Ten slotte zijn de stukken overgelegd en is arrest gevraagd.
Beoordeling van het hoger beroep
1. De door de kantonrechter onder 2.1 tot en met 2.3 van het tussenvonnis van 30 juli 2010 genoemde feiten, zijn in hoger beroep niet bestreden. Het hof zal ook van deze feiten uitgaan.
2. Het gaat in deze zaak kort gezegd om het volgende:
2.1 [appellant] huurt van Woonstad een woning aan de [Adres] te [Plaats] (hierna: de woning).
2.2 Op 23 juli 2009 is [appellant] door de politierechter veroordeeld tot een gevangenisstraf voor de duur van zes maanden waarvan drie maanden voorwaardelijk ter zake van opzettelijk handelen in strijd met artikel 2 onder B van de Opiumwet in de periode van 1 maart 2009 tot en met 12 mei 2009.
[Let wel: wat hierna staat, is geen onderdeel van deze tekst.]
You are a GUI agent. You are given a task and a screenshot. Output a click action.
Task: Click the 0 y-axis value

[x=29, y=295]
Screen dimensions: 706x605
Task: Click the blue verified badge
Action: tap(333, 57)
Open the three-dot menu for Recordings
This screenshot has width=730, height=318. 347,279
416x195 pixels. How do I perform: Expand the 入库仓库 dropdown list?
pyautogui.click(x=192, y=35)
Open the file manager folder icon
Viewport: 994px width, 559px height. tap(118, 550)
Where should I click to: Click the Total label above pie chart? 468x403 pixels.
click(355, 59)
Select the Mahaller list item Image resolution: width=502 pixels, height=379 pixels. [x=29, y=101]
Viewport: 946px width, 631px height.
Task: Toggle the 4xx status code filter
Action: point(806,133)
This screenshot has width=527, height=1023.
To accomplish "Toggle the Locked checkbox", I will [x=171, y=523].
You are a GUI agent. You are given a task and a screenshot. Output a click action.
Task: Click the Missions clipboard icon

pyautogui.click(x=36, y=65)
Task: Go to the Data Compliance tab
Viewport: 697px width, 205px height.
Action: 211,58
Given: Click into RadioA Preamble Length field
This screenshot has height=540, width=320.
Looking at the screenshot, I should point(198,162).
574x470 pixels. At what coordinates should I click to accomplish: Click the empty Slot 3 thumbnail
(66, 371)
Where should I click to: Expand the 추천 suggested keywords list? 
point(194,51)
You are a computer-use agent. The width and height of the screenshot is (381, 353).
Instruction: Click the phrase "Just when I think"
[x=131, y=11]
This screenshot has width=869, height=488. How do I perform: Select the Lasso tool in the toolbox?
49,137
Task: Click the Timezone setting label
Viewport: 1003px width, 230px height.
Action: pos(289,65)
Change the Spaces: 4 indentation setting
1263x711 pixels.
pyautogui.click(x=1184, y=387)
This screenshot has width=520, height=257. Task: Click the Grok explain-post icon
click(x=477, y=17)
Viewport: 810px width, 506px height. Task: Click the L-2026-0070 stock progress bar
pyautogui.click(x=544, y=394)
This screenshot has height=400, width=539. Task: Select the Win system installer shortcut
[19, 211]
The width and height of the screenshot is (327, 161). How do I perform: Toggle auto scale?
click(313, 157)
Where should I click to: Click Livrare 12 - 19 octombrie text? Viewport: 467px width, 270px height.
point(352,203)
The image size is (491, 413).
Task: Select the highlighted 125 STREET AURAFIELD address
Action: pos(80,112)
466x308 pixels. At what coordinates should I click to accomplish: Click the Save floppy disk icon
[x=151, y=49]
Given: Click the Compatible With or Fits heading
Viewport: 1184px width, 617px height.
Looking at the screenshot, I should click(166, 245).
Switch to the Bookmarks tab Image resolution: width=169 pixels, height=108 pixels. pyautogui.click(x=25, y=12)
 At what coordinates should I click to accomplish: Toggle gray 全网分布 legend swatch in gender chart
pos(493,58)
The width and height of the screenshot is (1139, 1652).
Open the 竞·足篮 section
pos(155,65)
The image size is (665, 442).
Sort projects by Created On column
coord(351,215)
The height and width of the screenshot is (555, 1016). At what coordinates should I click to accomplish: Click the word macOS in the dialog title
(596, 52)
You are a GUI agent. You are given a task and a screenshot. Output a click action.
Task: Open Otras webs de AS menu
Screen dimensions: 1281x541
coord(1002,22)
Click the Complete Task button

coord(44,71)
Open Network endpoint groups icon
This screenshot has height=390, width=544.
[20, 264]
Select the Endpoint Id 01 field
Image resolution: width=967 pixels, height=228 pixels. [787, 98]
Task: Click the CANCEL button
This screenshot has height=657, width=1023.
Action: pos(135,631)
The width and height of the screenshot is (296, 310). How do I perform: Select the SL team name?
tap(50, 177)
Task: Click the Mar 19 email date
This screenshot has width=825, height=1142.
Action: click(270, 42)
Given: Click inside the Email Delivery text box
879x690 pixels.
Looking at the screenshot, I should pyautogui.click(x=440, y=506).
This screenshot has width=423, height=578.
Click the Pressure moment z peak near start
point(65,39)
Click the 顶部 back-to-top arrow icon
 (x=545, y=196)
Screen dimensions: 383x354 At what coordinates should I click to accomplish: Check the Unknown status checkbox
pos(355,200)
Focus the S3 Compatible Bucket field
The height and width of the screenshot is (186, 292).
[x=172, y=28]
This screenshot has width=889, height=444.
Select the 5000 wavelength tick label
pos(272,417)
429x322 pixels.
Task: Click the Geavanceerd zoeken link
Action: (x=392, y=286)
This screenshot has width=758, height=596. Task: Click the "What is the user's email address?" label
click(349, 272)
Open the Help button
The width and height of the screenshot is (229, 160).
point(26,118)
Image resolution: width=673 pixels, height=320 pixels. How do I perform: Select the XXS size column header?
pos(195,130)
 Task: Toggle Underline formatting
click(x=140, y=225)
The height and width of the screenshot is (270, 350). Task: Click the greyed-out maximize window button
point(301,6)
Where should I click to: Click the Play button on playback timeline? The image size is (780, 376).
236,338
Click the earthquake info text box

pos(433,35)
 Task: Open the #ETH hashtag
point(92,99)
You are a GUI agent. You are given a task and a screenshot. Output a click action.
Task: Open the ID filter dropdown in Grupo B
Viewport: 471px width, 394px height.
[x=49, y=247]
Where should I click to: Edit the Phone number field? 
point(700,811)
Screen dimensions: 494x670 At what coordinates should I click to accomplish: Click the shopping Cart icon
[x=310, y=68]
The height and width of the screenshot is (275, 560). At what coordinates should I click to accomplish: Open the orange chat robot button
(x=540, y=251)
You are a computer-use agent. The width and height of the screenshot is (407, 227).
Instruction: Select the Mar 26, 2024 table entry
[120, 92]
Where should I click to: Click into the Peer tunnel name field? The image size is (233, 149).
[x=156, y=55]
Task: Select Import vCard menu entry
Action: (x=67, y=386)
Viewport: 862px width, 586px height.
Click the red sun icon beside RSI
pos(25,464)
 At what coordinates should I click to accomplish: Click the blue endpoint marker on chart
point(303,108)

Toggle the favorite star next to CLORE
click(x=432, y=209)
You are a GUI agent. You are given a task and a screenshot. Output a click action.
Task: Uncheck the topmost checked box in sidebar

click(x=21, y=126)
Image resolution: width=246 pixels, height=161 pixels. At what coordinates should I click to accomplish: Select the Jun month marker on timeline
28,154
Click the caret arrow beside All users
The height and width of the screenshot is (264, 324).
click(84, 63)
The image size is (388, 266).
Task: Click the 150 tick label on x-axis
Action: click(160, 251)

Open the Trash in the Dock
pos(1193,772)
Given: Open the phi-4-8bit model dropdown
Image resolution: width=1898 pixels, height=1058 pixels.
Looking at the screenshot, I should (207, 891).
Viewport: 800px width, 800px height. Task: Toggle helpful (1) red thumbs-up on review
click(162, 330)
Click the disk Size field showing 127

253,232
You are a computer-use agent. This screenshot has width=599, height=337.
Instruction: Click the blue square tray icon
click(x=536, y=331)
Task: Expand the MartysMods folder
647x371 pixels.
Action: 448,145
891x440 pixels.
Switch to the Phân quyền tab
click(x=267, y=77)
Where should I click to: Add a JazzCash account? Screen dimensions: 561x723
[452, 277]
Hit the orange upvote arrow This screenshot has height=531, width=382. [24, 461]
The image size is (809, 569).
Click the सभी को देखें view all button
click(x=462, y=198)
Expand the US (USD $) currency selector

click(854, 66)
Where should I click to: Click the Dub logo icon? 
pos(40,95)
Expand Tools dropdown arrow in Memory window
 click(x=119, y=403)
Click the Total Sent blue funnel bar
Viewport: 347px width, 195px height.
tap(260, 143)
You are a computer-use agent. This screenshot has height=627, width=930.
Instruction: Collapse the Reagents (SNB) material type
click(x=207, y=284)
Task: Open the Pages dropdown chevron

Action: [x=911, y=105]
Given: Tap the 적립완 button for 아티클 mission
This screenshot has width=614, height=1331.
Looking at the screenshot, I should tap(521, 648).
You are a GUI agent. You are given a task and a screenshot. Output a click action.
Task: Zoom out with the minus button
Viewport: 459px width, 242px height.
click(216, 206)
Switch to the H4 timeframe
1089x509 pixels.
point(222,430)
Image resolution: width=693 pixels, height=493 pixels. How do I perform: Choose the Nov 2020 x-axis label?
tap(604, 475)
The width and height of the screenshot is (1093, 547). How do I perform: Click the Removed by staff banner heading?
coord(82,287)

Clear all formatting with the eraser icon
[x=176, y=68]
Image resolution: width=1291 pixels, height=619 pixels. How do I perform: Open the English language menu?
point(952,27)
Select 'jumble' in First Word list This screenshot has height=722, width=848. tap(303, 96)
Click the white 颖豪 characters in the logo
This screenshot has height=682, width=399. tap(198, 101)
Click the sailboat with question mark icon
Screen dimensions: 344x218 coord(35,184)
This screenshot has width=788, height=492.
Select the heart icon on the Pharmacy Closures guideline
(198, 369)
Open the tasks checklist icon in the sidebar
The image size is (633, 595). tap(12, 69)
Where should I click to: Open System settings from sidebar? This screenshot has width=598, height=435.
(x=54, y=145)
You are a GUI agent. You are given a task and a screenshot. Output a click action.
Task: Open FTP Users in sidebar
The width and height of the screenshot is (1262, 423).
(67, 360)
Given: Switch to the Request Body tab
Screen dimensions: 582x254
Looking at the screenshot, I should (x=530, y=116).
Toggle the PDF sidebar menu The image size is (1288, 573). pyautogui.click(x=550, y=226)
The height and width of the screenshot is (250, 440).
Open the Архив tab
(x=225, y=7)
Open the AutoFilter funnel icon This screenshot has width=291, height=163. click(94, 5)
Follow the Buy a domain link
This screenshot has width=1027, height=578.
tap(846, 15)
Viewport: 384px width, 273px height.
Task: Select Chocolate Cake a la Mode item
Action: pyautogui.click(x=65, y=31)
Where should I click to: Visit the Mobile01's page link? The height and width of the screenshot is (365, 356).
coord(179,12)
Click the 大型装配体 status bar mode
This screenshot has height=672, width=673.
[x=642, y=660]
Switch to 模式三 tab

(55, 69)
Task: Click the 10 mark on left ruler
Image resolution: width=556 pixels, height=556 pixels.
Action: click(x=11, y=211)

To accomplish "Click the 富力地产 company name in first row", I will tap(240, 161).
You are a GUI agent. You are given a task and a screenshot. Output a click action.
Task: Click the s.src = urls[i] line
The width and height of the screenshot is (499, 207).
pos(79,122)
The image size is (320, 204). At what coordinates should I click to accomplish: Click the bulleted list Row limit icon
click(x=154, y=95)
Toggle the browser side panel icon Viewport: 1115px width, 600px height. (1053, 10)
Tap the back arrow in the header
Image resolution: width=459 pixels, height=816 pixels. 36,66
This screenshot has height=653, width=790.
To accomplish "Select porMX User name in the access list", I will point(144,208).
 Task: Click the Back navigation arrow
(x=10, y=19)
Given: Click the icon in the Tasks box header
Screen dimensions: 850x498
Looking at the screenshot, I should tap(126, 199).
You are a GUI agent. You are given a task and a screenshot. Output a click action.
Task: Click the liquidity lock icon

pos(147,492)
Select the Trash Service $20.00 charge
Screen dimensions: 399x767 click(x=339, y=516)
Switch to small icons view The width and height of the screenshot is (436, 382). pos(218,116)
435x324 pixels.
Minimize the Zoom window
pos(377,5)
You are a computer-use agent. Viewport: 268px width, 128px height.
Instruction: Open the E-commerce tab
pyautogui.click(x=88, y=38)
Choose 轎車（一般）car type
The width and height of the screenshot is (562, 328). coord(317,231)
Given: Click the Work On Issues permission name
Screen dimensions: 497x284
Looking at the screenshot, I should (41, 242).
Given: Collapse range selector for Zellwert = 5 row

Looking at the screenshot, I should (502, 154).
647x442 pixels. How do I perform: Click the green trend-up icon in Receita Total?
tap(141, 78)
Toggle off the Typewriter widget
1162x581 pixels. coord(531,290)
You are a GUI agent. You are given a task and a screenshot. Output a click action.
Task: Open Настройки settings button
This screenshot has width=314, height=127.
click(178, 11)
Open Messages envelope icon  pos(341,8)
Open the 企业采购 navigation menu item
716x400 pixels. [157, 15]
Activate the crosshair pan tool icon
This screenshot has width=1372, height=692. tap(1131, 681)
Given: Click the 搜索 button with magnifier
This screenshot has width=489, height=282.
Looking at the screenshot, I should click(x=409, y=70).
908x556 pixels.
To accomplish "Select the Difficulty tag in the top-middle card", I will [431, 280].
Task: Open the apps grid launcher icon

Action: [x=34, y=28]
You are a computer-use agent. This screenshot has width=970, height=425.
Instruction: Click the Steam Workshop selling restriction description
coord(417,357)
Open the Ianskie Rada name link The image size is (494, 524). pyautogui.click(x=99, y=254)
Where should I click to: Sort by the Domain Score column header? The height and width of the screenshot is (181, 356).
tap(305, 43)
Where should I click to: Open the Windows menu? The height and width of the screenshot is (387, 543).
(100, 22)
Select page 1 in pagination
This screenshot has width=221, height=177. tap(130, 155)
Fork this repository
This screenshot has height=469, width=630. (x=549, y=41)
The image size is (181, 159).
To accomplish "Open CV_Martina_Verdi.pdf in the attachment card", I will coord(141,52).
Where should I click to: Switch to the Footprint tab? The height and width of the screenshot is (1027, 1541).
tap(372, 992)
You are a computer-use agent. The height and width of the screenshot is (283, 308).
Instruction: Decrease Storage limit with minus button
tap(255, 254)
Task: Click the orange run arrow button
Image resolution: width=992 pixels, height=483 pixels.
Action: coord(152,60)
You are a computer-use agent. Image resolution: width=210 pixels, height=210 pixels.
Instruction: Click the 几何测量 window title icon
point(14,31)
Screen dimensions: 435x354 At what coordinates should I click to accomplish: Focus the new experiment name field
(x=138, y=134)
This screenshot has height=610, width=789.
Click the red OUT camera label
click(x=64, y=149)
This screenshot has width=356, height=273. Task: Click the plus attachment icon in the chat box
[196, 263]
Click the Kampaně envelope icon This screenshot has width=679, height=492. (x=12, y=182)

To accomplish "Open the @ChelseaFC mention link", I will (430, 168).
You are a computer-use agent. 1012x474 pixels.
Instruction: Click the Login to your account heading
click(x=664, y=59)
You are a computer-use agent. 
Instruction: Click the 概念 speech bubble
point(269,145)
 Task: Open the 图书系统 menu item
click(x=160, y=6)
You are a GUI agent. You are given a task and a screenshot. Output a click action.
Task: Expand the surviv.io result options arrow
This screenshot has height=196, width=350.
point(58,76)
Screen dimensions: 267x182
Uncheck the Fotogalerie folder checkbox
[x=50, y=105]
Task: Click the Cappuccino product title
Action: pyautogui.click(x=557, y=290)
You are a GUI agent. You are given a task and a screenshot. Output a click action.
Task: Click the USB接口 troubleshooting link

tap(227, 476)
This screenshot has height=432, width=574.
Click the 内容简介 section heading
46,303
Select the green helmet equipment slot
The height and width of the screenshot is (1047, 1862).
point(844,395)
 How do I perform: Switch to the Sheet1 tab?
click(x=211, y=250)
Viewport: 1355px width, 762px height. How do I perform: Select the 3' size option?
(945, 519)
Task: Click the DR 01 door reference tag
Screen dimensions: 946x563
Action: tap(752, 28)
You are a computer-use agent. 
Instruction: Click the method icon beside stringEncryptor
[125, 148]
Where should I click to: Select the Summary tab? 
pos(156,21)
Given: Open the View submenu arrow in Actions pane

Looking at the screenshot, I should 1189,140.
3. Woonstad heeft, kort gezegd, gevorderd om de huurovereenkomst tussen partijen te ontbinden en [appellant] te veroordelen om de woning binnen drie dagen na het te wijzen vonnis, met alle zich daarin bevindende personen en/of zaken te ontruimen en te verlaten en door afgifte van de sleutels aan Woonstad ter beschikking te stellen, met machtiging van Woonstad om indien [appellant] in gebreke blijft aan de desbetreffende veroordeling te voldoen, deze zelf te doen bewerkstelligen, een en ander met veroordeling van [appellant] tot betaling van buitengerechtelijke kosten en proceskosten. Aan deze vordering heeft Woonbron ten grondslag gelegd dat [appellant] de woning gebruikt om te handelen in verdovende middelen en daarbij veel overlast veroorzaakt voor omwonenden.
4. [appellant] heeft verweer gevoerd. Hij ontkent de woning gebruikt te hebben voor het verhandelen van drugs en hij voert aan nooit op enige wijze overlast te hebben veroorzaakt.
5. Bij tussenvonnis van 30 juli 2010 heeft de kantonrechter overwogen dat indien de door Woonstad veroorzaakte drugshandel in het gehuurde komt vast te staan, dit een tekortkoming aan de zijde van [appellant] oplevert die de ontbinding van de huurovereenkomst rechtvaardigt, ongeacht of [appellant] hiermee overlast heeft veroorzaakt voor omwonenden. De kantonrechter heeft vervolgens overwogen dat op Woonstad de bewijslast rust van haar stelling dat [appellant] in de woning in verdovende middelen heeft gehandeld. Op grond van uitvoerige verklaringen van de politie en de veroordeling door de politierechter, acht zij dit voorshands bewezen. Zij heeft [appellant] toegelaten tot het leveren van tegenbewijs tegen dat vermoeden. Zij heeft de zaak verwezen naar de rolzitting om [appellant] in de gelegenheid te stellen zich bij akte uit te laten of en, zo ja, op welke wijze hij het bewijs wenst bij te brengen, onder opgave van het aantal en de namen van de te horen getuigen.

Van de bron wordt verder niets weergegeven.